Pasado de rosca

Sobre literatura

Bernar Freiría

Bernar Freiría

Los partidarios de la metaliteratura, cuyo principal representante entre nosotros sería Enrique Vila Matas, parecen defender que la literatura es autosuficiente para producir literatura, que no es necesario, e incluso es inconveniente, acudir al mundo real para armar un relato con interés y valor literarios. Frente a los partidarios de la literatura como objeto supremo de la literatura están los realistas, que sostienen que el arte de escribir es valioso en cuanto que imago mundi, imagen del mundo.

¿Pero es que acaso la imagen del mundo no es lo que todos los filósofos han pretendido dar? ¿Qué distinguiría, entonces, a un Aristóteles o un Kant de un Kafka? ¿Se trata solo de la ingenuidad del filósofo, que pretende la objetividad de su constructo, frente a la rabiosa subjetividad que el literato suele reclamar? Dicho de otra manera, el filósofo —y su hermano menor, por cronológicamente posterior, el científico— buscarían la verdad, mientras el literato, como defendería el desenamorado Vargas Llosa, solo trata de enjaretarnos mentiras que hace verosímiles la complicidad del lector. 

No hace falta recurrir a un filósofo como Hegel, que proclamaba que todo lo racional es real, para darnos cuenta de que en la razón se encuentran todas nuestras representaciones y que es enormemente problemático tratar de discernir qué es real y qué es imaginario.
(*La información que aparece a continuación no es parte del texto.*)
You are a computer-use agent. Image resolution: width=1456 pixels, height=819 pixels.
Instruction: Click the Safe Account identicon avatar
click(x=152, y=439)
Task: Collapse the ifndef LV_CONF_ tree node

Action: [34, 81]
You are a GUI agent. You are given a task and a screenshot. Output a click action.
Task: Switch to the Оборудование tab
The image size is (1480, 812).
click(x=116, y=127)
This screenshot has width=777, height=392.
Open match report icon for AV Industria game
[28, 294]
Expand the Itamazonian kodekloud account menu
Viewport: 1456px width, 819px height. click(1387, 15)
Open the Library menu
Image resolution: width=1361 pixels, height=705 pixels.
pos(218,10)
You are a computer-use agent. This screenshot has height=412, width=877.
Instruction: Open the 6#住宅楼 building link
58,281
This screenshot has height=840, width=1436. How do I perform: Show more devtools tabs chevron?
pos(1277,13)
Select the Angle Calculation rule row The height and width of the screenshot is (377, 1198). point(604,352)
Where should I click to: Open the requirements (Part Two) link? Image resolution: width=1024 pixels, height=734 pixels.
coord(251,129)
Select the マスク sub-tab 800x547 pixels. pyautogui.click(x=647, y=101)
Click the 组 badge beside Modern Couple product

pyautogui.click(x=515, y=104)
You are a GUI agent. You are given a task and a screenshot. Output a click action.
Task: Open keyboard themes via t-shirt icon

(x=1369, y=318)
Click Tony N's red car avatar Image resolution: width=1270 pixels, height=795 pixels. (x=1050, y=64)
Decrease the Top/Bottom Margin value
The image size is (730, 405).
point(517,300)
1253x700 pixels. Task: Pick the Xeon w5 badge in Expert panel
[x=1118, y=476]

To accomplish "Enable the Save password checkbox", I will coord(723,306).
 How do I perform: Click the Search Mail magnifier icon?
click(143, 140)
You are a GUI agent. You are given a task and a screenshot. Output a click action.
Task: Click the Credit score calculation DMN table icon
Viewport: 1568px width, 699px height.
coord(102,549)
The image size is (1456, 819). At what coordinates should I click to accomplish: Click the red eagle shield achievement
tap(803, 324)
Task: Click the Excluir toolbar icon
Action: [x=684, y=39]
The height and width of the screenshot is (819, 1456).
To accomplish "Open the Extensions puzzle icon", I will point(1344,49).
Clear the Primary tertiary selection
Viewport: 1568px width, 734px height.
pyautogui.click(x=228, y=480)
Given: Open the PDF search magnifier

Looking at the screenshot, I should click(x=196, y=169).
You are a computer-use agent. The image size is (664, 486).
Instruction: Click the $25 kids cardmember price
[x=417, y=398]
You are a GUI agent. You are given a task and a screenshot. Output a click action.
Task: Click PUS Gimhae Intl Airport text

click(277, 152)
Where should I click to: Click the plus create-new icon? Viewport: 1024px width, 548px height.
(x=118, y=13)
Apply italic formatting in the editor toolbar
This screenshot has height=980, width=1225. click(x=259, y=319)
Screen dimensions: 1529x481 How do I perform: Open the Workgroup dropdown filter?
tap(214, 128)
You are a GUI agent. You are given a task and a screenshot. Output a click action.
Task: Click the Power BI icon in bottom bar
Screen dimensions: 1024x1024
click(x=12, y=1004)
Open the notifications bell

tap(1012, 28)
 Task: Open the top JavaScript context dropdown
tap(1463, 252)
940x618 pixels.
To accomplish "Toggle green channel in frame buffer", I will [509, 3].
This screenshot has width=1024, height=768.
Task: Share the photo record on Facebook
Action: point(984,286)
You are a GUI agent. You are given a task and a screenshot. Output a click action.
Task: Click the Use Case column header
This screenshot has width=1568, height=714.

Precisamente a eso se enfrenta el literato estadounidense Cormac McCarthy en su doble novela crepuscular El pasajero/Stella Maris, escrita con casi noventa años y con firmísimo pulso narrativo. McCarthy es patrono del Santa Fe Institute, una institución enteramente dedicada al estudio de la complejidad, donde tenía un despacho en el que escribía y mantenía largas conversaciones con científicos que cultivan la matemática y la física cuántica, especialidades que dialogan en estas dos novelas. 

Partiendo de un hecho cruelmente real como fue el Proyecto Manhattan, que culminó con la producción de las bombas atómicas que se lanzaron sobre Hiroshima y Nagasaki, McCarthy explora los límites de la capacidad humana de representar el mundo en la física y las matemáticas. ¿Son reales los entes matemáticos o solo en la medida en que son pensados? ¿Se puede hablar de descubrimiento o de invención cuando se extienden los límites del conocimiento matemático? ¿Es verdadera la conjetura de Poincaré ya cuando él la enuncia o solo cuando Perelman, casi cien años después, la demuestra? Y esa verdad ¿es real en sí misma, como diría un platónico, o es un mero constructo humano? En ese sentido, la matemática está por encima de la física. Solo los entes matemáticos, sea cual sea su naturaleza, nos permiten avanzar en nuestra imagen del mundo, de la que se encarga la física.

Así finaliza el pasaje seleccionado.